McWherter, who began his television advertising campaign only last Friday, said early voting has assumed a greater importance in campaign strategy over the years.
"It's not that more people are voting nowadays, but more people are early voting," he said. "Frankly, I think if you don't get up with your media campaign in time to reach those early voters, the game is over with."
In other state and federal contests, 3rd Congressional District Republican Chuck Fleishmann, Democrat John Wolfe of Chattanooga and several independent candidates are vying to replace U.S. Rep. Zach Wamp, R-Tenn., who gave up the seat for an unsuccessful GOP primary bid for governor.
The nonpartisan Cook Political Report rates the district, which includes Hamilton and Bradley counties, as "solid" Republican.
Next door in the 4th Congressional District, verbal bullets are flying with U.S. Rep. Lincoln Davis, D-Tenn., seeking to hold off a strong challenge from Republican Scott DesJarlais of Jasper. The contest has become increasingly fierce with Davis using details of DesJarlais' 2001 divorce in a television ad.

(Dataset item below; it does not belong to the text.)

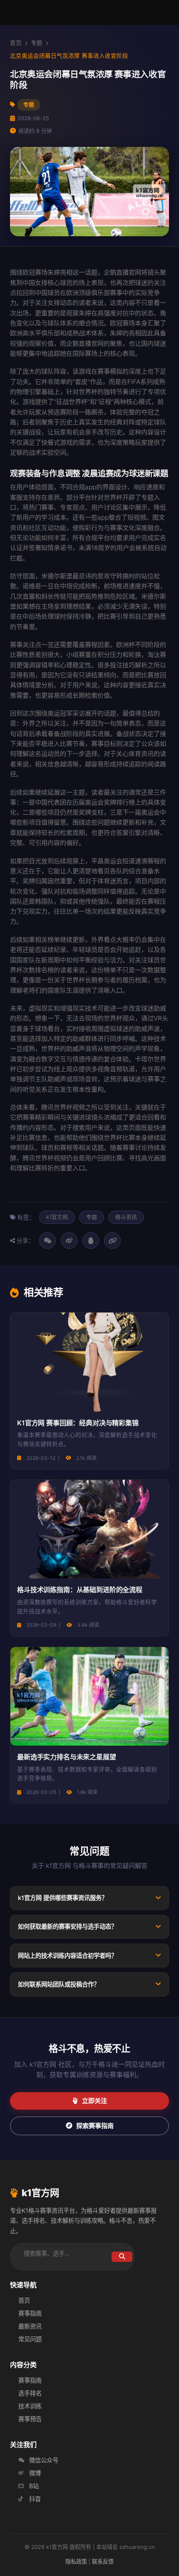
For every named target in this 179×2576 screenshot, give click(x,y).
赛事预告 (30, 2418)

The Cook report says the district leans Democratic.
In Middle and West Tennessee, voters in the 6th and 8th Congressional Districts are choosing replacements for retiring U.S. Reps. Bart Gordon, D-Tenn., and John Tanner, D-Tenn.
Meanwhile, a statewide battle is raging between Republicans and Democrats over who will control Tennessee's state House in 2011 and 2012 when legislative and congressional districts will be reapportioned and redrawn according to new population estimates. Republicans now have a 50-48 edge in the 99-member chamber with one independent, House Speaker Kent Williams.
In Chattanooga and other parts of Southeast Tennessee, however, most incumbents will be re-elected with no opposition. Sen. Bo Watson, R-Hixson, has no one running against him, nor do five of the region's six House members. The exception is in the 28th Legislative District where Rep. Tommie Brown, D-Chattanooga, faces a challenge from Republican Teresa Wood.